Testo di riferimento:
Isa: nuova correzione dell’Agenzia delle Entrate per tenere conto dei cali di fatturato

E' stata introdotta una nuova correzione per il contribuente che abbia registrato un calo dei ricavi/proventi e valore aggiunto rispetto al passato

Con la circolare 16/E l’Agenzia delle entrate introduce nel calcolo degli Isa, gli indici sineteci di affidabilità fiscale, una variabile che tiene conto dei danni e dei cali di fatturato dovuti al Coronavirus. La nuova pre-calcolata viene utilizzata per misurare il peso della riduzione dei ricavi nell’anno di applicazione rispetto alla media dei ricavi degli otto periodi precedenti.

Sostanzialmente la correzione interviene per stemperare l’effetto di un coefficiente individuale positivo, se il contribuente abbia registrato un calo dei ricavi/proventi e valore aggiunto rispetto al passato.

Scrive l’Agenzia delle Entrate: ” L’articolo 148 del “decreto Rilancio” non si limita a ridefinire i criteri per le strategie di controllo basate sui risultati degli ISA, ma affronta in maniera diretta anche il tema della sostenibilità dei risultati dell’applicazione degli stessi nei periodi d’imposta in cui si mostreranno in maniera significativa gli effetti economici sui mercati conseguenti all’emergenza sanitaria causata dalla diffusione del COVID-19.

L’ambito temporale cui l’intervento si riferisce è, come accennato in premessa, limitato ai soli periodi di imposta 2020 e 2021.

Compiti da svolgere:
**A)** Secondo l'articolo sugli Isa, a che cosa serve la nuova correzione e in quale caso interviene? Rispondi in una o due frasi.
**B)** Per favore, cita dall'articolo sugli Isa il brano che comincia con le parole "Con la circolare 16/E" e fermati dopo le parole "otto periodi precedenti.".

Voci fornite:
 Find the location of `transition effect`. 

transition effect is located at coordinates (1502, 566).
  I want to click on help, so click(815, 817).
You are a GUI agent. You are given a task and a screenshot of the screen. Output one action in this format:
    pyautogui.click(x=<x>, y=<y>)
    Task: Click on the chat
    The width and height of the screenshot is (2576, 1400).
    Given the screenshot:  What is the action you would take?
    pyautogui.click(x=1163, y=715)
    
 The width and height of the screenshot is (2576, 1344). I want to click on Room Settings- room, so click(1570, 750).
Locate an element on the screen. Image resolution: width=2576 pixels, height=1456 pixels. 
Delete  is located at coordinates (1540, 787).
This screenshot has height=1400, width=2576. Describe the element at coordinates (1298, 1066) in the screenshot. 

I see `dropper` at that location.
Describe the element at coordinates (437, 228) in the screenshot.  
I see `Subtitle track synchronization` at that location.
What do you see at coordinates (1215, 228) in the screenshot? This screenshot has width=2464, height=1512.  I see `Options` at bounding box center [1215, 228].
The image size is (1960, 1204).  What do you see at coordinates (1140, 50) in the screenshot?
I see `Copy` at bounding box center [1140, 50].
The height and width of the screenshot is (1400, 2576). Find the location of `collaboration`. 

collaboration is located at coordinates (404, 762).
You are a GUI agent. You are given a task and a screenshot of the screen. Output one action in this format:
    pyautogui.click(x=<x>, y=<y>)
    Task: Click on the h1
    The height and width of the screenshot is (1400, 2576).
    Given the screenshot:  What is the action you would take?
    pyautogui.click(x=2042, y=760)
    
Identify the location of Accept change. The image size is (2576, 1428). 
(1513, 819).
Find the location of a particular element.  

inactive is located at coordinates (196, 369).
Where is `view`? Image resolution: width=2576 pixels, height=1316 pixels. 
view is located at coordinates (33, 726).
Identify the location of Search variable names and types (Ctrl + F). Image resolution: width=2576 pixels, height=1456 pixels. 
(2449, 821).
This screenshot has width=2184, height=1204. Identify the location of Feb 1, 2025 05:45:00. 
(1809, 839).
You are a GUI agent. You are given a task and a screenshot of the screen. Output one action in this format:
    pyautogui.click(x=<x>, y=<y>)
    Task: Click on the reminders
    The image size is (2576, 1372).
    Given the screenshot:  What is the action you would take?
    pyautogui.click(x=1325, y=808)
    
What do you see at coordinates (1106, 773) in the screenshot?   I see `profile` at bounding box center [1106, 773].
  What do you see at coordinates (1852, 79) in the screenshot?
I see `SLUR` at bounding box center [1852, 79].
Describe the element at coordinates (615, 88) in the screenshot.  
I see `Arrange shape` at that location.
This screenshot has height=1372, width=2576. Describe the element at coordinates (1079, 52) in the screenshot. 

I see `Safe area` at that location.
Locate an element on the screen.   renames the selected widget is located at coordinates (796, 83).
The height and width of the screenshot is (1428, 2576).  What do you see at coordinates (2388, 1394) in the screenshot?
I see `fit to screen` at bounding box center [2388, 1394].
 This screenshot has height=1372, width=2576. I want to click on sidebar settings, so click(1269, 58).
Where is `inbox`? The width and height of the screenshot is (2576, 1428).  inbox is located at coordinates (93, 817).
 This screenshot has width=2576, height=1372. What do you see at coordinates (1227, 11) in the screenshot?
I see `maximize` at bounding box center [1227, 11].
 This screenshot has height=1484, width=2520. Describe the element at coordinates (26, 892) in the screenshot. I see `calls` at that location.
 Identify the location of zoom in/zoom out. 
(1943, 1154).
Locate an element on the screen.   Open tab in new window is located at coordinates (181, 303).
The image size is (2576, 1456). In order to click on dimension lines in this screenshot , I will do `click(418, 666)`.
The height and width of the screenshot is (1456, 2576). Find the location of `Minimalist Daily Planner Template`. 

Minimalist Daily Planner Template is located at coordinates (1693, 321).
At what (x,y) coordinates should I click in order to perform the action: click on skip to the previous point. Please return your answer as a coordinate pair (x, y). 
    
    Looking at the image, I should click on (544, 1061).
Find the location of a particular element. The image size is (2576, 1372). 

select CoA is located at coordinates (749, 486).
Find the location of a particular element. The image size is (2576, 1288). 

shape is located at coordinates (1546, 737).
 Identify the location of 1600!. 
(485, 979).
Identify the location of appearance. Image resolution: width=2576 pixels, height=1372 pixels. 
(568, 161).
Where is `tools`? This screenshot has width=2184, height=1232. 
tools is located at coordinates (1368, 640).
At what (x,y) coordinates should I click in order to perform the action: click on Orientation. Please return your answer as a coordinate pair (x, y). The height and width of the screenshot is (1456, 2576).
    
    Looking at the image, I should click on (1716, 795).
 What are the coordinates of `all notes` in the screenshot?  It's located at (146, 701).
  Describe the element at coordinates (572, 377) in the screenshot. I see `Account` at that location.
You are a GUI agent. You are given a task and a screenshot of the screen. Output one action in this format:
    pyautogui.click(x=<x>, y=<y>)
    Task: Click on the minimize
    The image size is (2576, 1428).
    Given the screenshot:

Elenco delle risposte:
**A)** La correzione serve a stemperare l'effetto di un coefficiente individuale positivo. Interviene quando il contribuente ha registrato un calo dei ricavi/proventi e del valore aggiunto rispetto al passato.

**B)**
Con la circolare 16/E l’Agenzia delle entrate introduce nel calcolo degli Isa, gli indici sineteci di affidabilità fiscale, una variabile che tiene conto dei danni e dei cali di fatturato dovuti al Coronavirus. La nuova pre-calcolata viene utilizzata per misurare il peso della riduzione dei ricavi nell’anno di applicazione rispetto alla media dei ricavi degli otto periodi precedenti.